So eine Gedenkstättenfahrt kann wirklich eindrücklich und auch erdrückend sein. Sie führt das Grauen und den Schrecken des deutschen Naziterros bildhaft vor Augen und zeigt gleichzeitig auf, wie wenig man trotzdem weiß von dem unfassbaren Leid. Es illustriert alles, was im Geschichtsunterricht über den deutschen Nationalsozialismus gelernt wurde. Und da liegt eben schon ein Knackpunkt. Gedenkstättenfahrten können wichitge Eindrücke liefern, ohne eine gute pädagogische Einbindung ist das aber langfristig wenig wirksam. Und wenn man mit Museumspädgagog*innen in den Gedenkstätten spricht, dann fehlt eben viel zu oft genau das. 

Gleichzeitig immunisieren Gedenkstättenbesuche eben auch nicht automatisch und für sich gesehen gegen Menschenfeindlichkeit und Autoritarismus. Gegen Antisemitismus, gegen Queerfeindlichkeit, gegen Rassismus. 

Wenn wir uns erinnern, waren Gedenkstättenbesuche in der ehemaligen DDR Pflichtveranstaltungen, alle heute über 45jährigen hier haben sie erlebt. Und eine Immunität gegen menschenfeindliche Einstellungen kann man hier nun wirklich nicht statuieren. Mit Blick auf die Leipziger Autoritarismusstudie eher zunehmend das Gegenteil.

Und dennoch bleibt die Auseinandersetzung, auch über den Unterricht hinaus, mit der Zeit des Nationalsozialismus wichtiger und nötiger Bestandteil der Bildung, auch über das Schulalter hinaus. Aber vielleicht hilft da tatsächliche Reflexion – auch und gerade mit Blick auf die alltägliche Gegenwart – mehr, als Rituale.

*Bereitgestellte Daten*.
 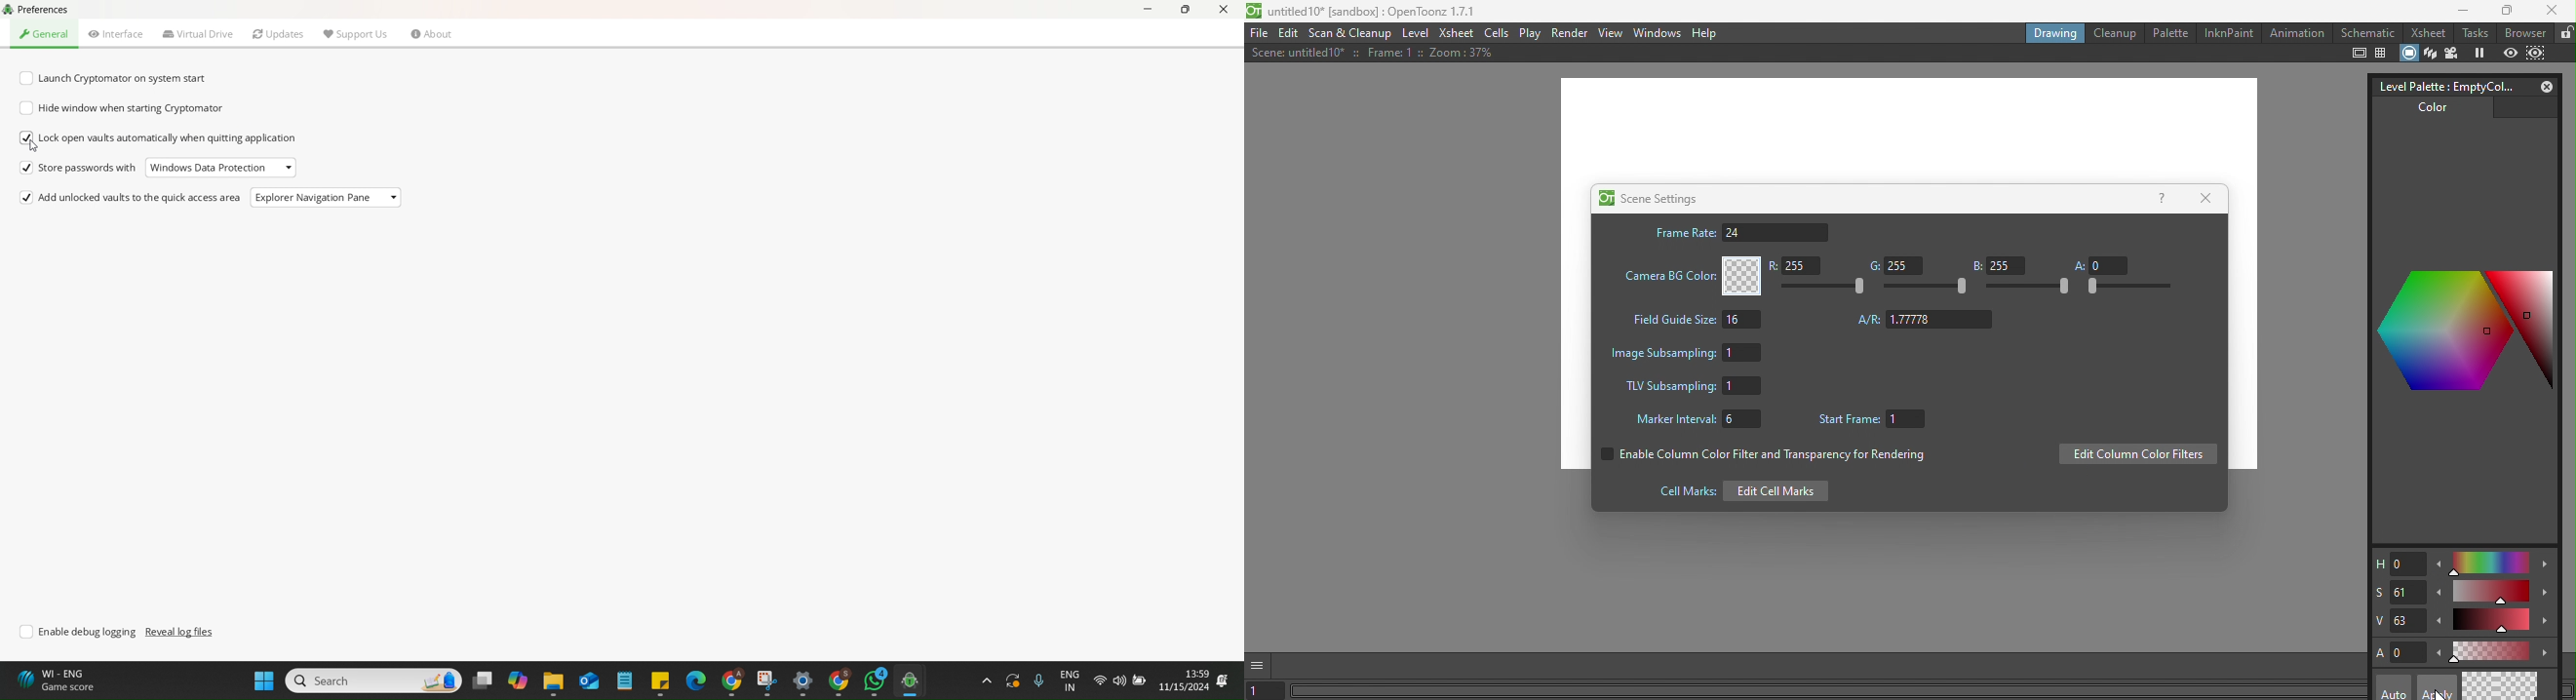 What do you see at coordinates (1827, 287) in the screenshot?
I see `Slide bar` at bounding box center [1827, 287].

--

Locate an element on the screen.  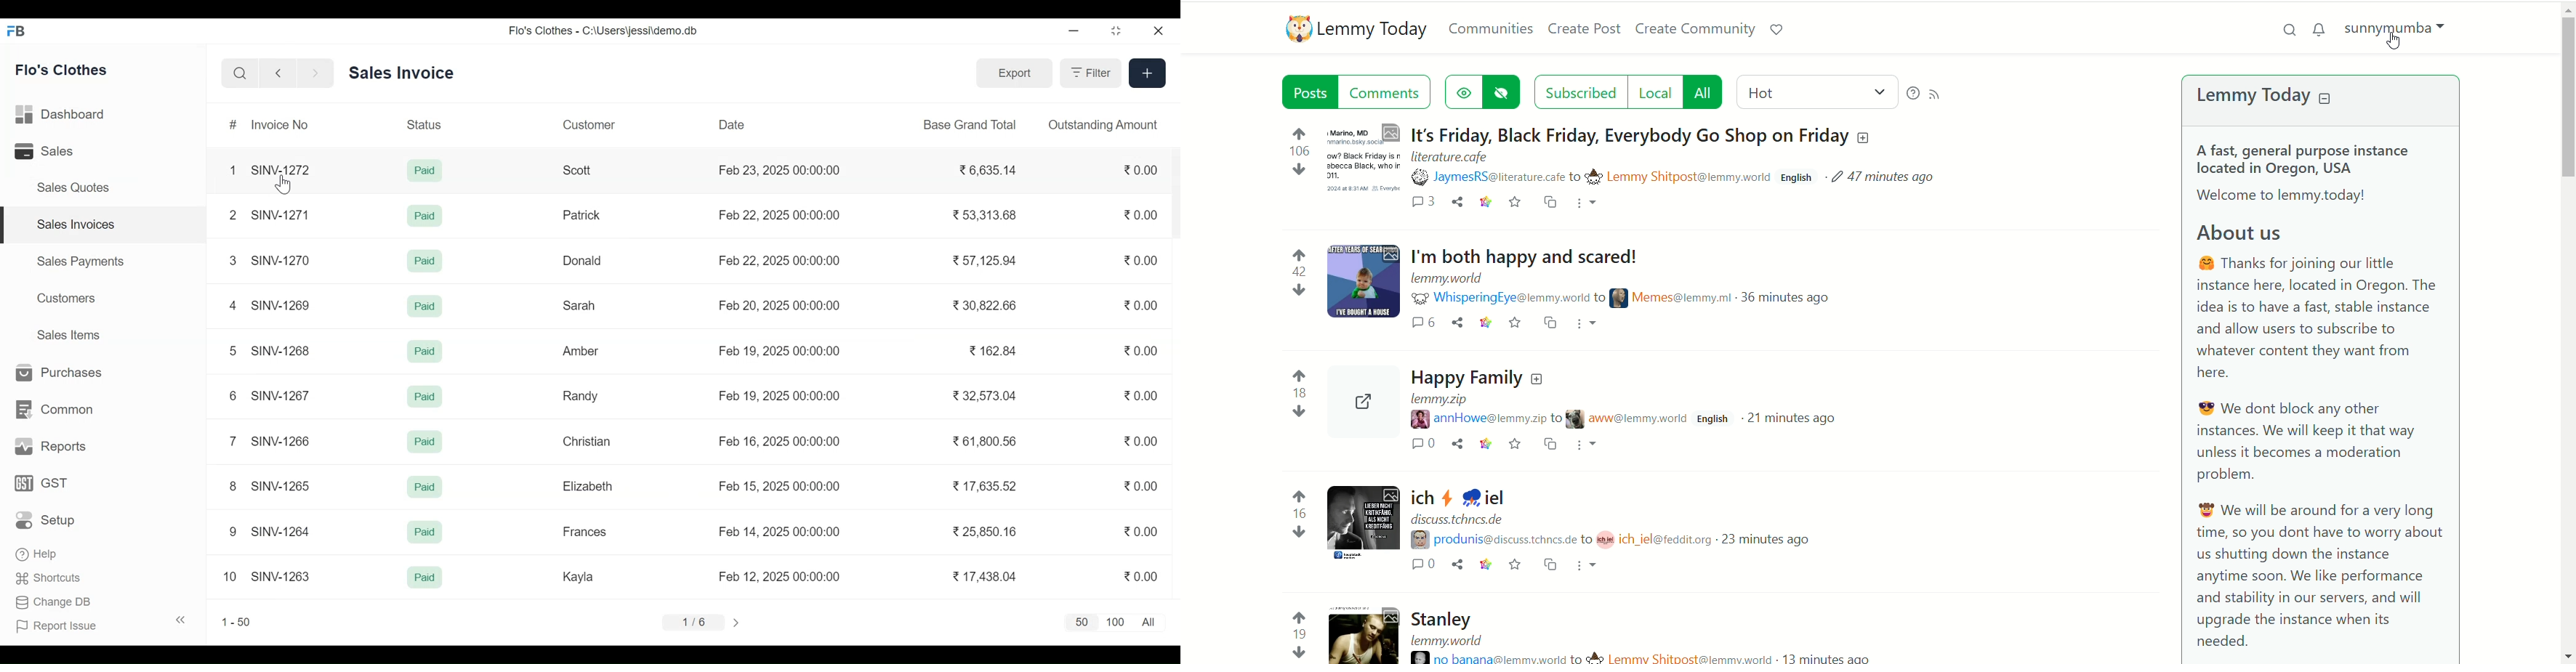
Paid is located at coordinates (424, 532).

*Gestellte Aufgabe 1*. Bitte drucken Sie aus dem Text über Gedenkstättenfahrten alles von „So eine Gedenkstättenfahrt“ bis hinunter zu „Queerfeindlichkeit, gegen Rassismus.“ wortgetreu ab.
*Gestellte Aufgabe 2*.
Beantworten Sie zum Text über Gedenkstättenfahrten diese Fragen:
(a) In welchem ehemaligen Staat waren Gedenkstättenbesuche Pflichtveranstaltungen?
(b) Welche Altersgruppe hat diese Besuche laut Text erlebt?
(c) Welche Studie wird im Text genannt?

*Vollständige Lösung 1*.
So eine Gedenkstättenfahrt kann wirklich eindrücklich und auch erdrückend sein. Sie führt das Grauen und den Schrecken des deutschen Naziterros bildhaft vor Augen und zeigt gleichzeitig auf, wie wenig man trotzdem weiß von dem unfassbaren Leid. Es illustriert alles, was im Geschichtsunterricht über den deutschen Nationalsozialismus gelernt wurde. Und da liegt eben schon ein Knackpunkt. Gedenkstättenfahrten können wichitge Eindrücke liefern, ohne eine gute pädagogische Einbindung ist das aber langfristig wenig wirksam. Und wenn man mit Museumspädgagog*innen in den Gedenkstätten spricht, dann fehlt eben viel zu oft genau das. 

Gleichzeitig immunisieren Gedenkstättenbesuche eben auch nicht automatisch und für sich gesehen gegen Menschenfeindlichkeit und Autoritarismus. Gegen Antisemitismus, gegen Queerfeindlichkeit, gegen Rassismus.

*Vollständige Lösung 2*.
(a) In der ehemaligen DDR.
(b) Alle heute über 45-Jährigen.
(c) Die Leipziger Autoritarismusstudie.